# start of TEXT

Justin Michael Marks (born January 12, 1988) is an American former Major League Baseball (MLB) pitcher who played for the Kansas City Royals and Tampa Bay Rays between 2014 and 2017.

Amateur career
The Boston Red Sox drafted Marks in the 37th round of the 2006 MLB Draft out of Owensboro Catholic High School in Owensboro, Kentucky, but he did not sign, opting to attend the University of Louisville, where he played college baseball for the Louisville Cardinals. In 2008, he played collegiate summer baseball with the Chatham A's of the Cape Cod Baseball League.

Professional career

Oakland Athletics
The Oakland Athletics selected Marks in the third round of the 2009 MLB Draft, and he signed. Marks spent two years in the A's farm system.

Kansas City Royals
The Royals acquired Marks and Vin Mazzaro from the Athletics for David DeJesus. After the 2012 season, he appeared in the Arizona Fall League and was added to the Royals' 40-man roster. Marks was selected for the Top Prospects Team by the AFL coaches and managers. Marks led the Arizona league with five wins while pitching for the Surprise Saguaros. During the short six-week season he went 5–1 over seven starts and a 2.59 ERA with 22 strikeouts and five walks. Marks spent most of the 2012 regular season with the Northwest Arkansas Naturals of the Class AA Texas League. He posted a 3–5 record with the Naturals with an ERA of 3.80 in 17 starts. Marks' season was interrupted however after a ball hit back to the pitcher fractured his right orbital bone.

The Royals promoted Marks from the  Omaha Storm Chasers of the Class AAA Pacific Coast League to the major leagues on April 17, 2014. He made  his debut with the Royals on April 20. He was designated for assignment on June 2, 2014.

Second stint with the Athletics
On June 6, 2014, Marks was traded to the Oakland Athletics for cash considerations and sent to the Sacramento River Cats.

Texas Rangers
On June 20, 2014, Marks was claimed off waivers by the Texas Rangers after being outrighted off the A's 40 man roster. He was released on July 25.

# end of TEXT

● SET OF TASKS:
A – According to the Justin Marks article, which Cape Cod Baseball League team did Marks play for in 2008?
B – Using the Justin Marks article, decide whether each statement agrees with it. Answer yes or no and quote the deciding words. (i) Marks signed with the Boston Red Sox after they drafted him in 2006. (ii) The Texas Rangers claimed Marks off waivers on June 20, 2014. (iii) Marks posted a 2.59 ERA in his 17 starts with the Northwest Arkansas Naturals.
C – Please reproduce the stretch of the Justin Marks article from "Second stint with" through "Sacramento River Cats.", word for word.

# start of SUPPLIED INFORMATION

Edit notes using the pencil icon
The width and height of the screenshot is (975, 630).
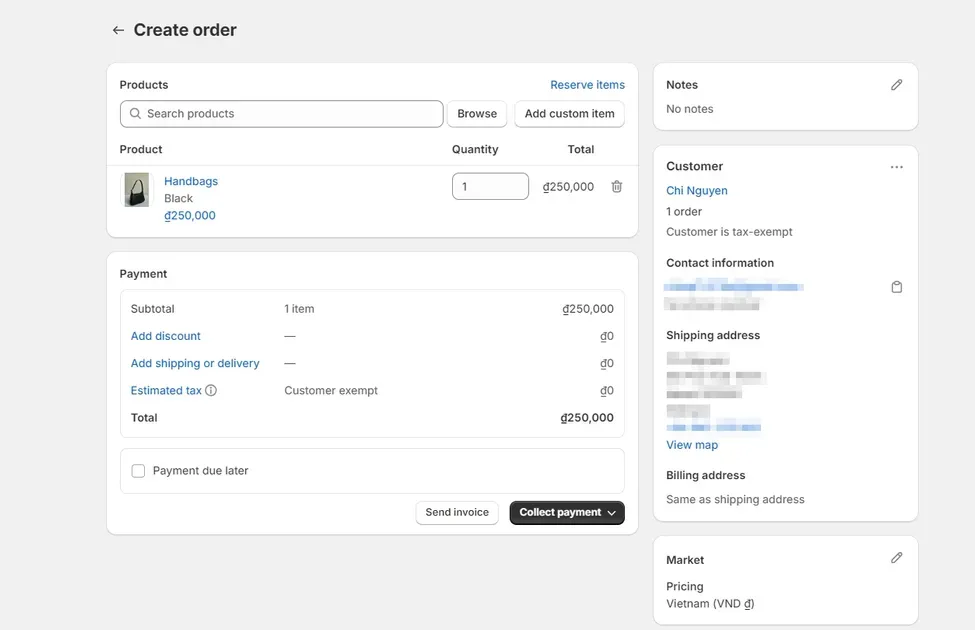click(896, 85)
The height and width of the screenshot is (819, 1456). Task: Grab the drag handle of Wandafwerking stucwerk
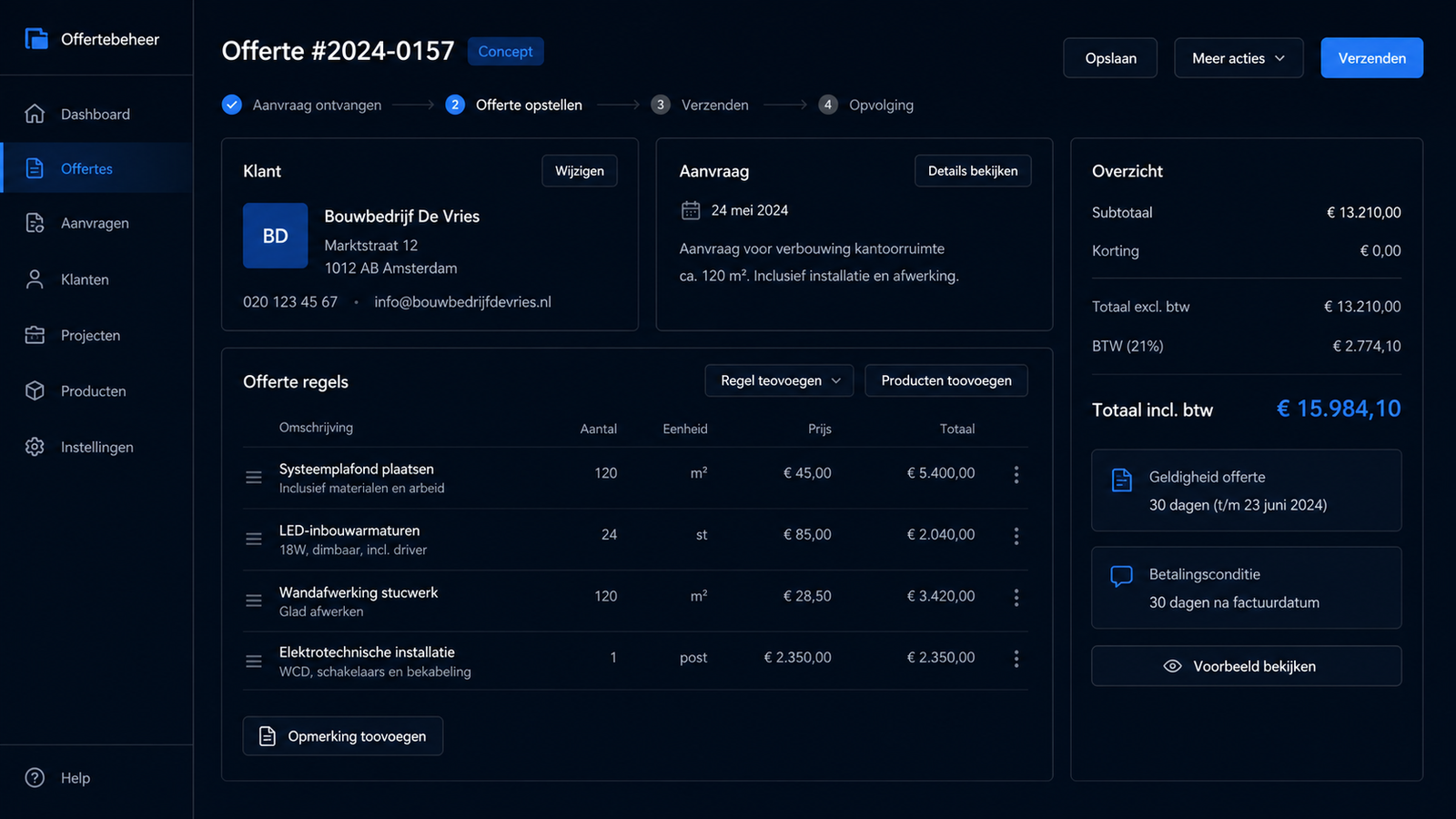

# end of SUPPLIED INFORMATION

● TASK SOLUTIONS:
A – The Chatham A's.

B –
(i) No: "but he did not sign, opting to attend the University of Louisville"
(ii) Yes: "On June 20, 2014, Marks was claimed off waivers by the Texas Rangers"
(iii) No: "He posted a 3–5 record with the Naturals with an ERA of 3.80 in 17 starts."

C –
Second stint with the Athletics
On June 6, 2014, Marks was traded to the Oakland Athletics for cash considerations and sent to the Sacramento River Cats.